The personnel administrator denied Pinther's request because the personnel rules precluded Pinther from filing a grievance against the Department of Transportation. The personnel rules define "grievance" as:
Any dispute, excluding dismissal or reduction in force, between an employee and the management of the employee's agency which involves the interpretation or application of policies, rules, regulations and/or statutes which have been adopted by an agency, Governor's Executive Order or the State Legislature to cover personnel practices and/or working conditions.
PERSONNEL RULES, supra, at Appendix, Definition No. 32 (emphasis added). The definition of "grievance" makes it clear that Pinther, as a Department of Administration and Information employee, could not file a grievance against the Department of Transportation. The personnel administrator correctly interpreted and applied the personnel rules when he denied both the grievance and the request for the formation of a grievance committee. His conclusions of law were in accordance with law, and his denial of Pinther's requests was not arbitrary, capricious, or an abuse of discretion. Section 16-3-114(c)(ii)(A).
Veteran's Preference
Pinther presents three issues involving § 19-6-102, the veteran's preference statute. The statute provides in pertinent part:
(a) In every public department and upon all public works in Wyoming, members of the United States military establishment in any war or conflict as defined in section 101, title 38, United States Code, honorably discharged from service, and the widows of members during widowhood, shall be preferred for appointment or employment.
Section 19-6-102(a) (emphasis added). Pinther argues that the Legislature intended for a qualified veteran to be given preference any time he makes an application for a state job vacancy. He claims that the preference should be given regardless of whether or not the veteran is a state employee. The personnel administrator interpreted the statute as granting a preference to veterans only when they are initially being considered for state government positions.
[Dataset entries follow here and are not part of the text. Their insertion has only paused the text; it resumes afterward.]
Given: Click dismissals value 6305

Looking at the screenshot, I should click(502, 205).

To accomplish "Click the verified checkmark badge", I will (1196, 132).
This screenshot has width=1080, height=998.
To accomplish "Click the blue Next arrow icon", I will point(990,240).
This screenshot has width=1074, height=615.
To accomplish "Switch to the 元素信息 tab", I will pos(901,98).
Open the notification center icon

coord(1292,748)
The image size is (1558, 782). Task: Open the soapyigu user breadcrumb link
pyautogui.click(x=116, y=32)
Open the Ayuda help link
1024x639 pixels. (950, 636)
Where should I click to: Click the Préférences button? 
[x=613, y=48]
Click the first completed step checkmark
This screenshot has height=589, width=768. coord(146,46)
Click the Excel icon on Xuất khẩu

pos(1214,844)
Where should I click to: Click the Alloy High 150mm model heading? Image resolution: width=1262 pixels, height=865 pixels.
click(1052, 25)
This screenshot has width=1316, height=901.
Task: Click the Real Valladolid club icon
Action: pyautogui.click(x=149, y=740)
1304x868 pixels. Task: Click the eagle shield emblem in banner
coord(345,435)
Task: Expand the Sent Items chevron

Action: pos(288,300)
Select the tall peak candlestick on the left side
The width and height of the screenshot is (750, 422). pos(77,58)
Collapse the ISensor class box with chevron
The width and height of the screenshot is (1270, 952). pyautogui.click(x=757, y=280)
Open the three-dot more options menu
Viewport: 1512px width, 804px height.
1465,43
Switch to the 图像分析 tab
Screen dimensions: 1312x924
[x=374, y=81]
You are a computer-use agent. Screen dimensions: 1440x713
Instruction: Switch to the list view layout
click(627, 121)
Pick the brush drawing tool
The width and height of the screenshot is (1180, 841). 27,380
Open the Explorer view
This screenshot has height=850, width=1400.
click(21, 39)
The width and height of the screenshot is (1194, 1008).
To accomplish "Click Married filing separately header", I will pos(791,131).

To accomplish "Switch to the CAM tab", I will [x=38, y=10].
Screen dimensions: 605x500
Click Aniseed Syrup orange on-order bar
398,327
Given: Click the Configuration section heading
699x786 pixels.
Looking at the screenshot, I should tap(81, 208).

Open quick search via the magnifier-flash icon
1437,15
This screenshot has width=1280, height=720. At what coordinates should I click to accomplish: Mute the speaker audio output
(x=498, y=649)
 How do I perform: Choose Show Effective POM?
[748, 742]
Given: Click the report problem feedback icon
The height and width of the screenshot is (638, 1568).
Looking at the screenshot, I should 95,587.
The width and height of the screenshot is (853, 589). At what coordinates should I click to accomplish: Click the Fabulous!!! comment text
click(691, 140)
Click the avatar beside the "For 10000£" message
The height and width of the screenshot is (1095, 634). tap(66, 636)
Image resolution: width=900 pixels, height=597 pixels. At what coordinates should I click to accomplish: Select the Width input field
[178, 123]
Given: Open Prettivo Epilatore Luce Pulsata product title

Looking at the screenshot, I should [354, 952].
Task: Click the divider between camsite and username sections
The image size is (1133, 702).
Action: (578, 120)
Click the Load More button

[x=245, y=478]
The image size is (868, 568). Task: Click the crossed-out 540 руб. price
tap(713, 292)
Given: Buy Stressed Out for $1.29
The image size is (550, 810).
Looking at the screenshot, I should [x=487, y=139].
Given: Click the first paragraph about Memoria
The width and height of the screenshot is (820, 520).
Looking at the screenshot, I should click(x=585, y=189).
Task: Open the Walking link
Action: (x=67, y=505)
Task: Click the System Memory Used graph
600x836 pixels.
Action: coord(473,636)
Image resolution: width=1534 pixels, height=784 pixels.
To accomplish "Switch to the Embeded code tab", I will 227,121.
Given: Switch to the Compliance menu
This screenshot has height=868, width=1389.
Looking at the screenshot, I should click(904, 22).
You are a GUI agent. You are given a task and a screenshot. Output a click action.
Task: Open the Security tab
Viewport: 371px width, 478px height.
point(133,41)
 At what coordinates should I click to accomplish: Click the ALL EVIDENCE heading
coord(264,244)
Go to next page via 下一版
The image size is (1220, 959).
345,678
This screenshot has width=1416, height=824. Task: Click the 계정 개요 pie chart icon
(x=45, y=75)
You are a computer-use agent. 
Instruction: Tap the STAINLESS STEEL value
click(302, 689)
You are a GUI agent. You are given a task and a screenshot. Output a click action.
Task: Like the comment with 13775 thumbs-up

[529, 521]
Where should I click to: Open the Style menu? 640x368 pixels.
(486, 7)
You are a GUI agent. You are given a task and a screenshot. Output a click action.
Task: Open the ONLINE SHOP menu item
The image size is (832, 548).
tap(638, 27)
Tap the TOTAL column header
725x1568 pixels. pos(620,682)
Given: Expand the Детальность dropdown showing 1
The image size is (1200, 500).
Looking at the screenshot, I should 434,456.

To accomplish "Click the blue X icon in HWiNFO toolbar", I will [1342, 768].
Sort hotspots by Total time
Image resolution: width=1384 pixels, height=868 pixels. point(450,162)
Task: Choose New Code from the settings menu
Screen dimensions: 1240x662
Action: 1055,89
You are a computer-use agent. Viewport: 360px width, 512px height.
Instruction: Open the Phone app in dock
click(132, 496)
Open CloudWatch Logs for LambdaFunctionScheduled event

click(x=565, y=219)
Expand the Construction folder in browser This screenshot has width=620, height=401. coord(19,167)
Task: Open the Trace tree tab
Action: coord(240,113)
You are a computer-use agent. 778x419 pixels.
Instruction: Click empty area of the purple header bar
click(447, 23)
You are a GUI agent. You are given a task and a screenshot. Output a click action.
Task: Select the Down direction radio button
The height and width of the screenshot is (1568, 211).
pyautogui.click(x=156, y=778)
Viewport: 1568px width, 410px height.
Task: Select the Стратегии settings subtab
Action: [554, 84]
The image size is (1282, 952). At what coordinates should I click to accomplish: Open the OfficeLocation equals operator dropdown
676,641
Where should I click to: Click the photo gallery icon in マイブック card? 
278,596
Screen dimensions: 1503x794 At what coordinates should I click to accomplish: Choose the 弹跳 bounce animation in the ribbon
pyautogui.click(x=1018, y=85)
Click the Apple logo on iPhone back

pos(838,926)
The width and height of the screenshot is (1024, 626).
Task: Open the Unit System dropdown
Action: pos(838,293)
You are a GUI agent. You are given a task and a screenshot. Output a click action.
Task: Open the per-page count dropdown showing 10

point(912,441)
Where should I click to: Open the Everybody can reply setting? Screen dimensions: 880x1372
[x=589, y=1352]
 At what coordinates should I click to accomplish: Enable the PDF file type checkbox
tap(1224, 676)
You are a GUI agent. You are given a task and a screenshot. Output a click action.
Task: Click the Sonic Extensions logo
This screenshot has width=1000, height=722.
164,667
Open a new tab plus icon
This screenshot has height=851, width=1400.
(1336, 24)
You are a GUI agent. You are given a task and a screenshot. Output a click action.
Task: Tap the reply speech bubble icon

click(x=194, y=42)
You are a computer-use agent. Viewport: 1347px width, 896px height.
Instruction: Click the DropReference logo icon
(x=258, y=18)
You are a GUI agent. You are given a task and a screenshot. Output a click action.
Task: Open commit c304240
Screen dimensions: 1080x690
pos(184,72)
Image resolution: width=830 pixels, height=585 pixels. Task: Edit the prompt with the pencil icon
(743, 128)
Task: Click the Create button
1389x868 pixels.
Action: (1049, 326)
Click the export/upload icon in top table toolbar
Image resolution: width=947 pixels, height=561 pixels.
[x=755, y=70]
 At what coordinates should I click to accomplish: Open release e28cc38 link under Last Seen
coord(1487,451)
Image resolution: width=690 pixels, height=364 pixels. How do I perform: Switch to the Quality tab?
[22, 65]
The parties' divergent interpretations of § 19-6-102(a) are evidence that the statute is ambiguous. State Board of Equalization v. Tenneco Oil Company, 694 P.2d 97, 99 (Wyo. 1985). Our rules for statutory construction are well established:
"[A] statute is ambiguous . . . if it is found to be vague or uncertain and subject to varying interpretations." "[W]hether an ambiguity exists in a statute is a matter of law to be determined by the court."
. . . .
When the court determines that a statute is ambiguous, the court "will resort to general principles of statutory construction in the effort to ascertain legislative intent." We believe that
"in ascertaining the legislative intent in enacting a statute . . . the court . . . must look to the mischief the act was intended to cure, the historical setting surrounding its enactment, the public policy of the state, the conditions of the law and all other prior and contemporaneous facts and circumstances that would enable the court intelligently to determine the intention of the lawmaking body."
"Knowledge of the settled principles of statutory interpretation must be imputed to the legislature." This court presumes that the legislature enacts statutes "with full knowledge of the existing condition of the law and with reference to it. They are therefore to be construed in connection and in harmony with the existing law, and as part of a general and uniform system of jurisprudence. . . ."
. . . .
Another rule of statutory interpretation we have occasionally invoked is that, in construing an ambiguous statute, the administration of which is charged to a particular executive branch agency, we will give deference to that agency's interpretation unless it is clearly erroneous.
. . . If an ambiguous statute has been construed by an agency charged with administering it, we will accord deference to, but are not bound by, that construction. After all, the final construction of an ambiguous statute is a question for the court.
Parker Land and Cattle Company v. Wyoming Game and Fish Commission, 845 P.2d 1040, 1043-45 (Wyo. 1993) (citations omitted).
Applying the rules for statutory construction, we read the phrase "members of the United States military establishment in any war or conflict . . . honorably discharged" in conjunction with the phrase "shall be preferred for appointment or employment." Taken together, these phrases evince a legislative intent to encourage qualified veterans to pursue state government employment. Amendments to § 19-6-102(a) since its enactment in 1890 support such an interpretation.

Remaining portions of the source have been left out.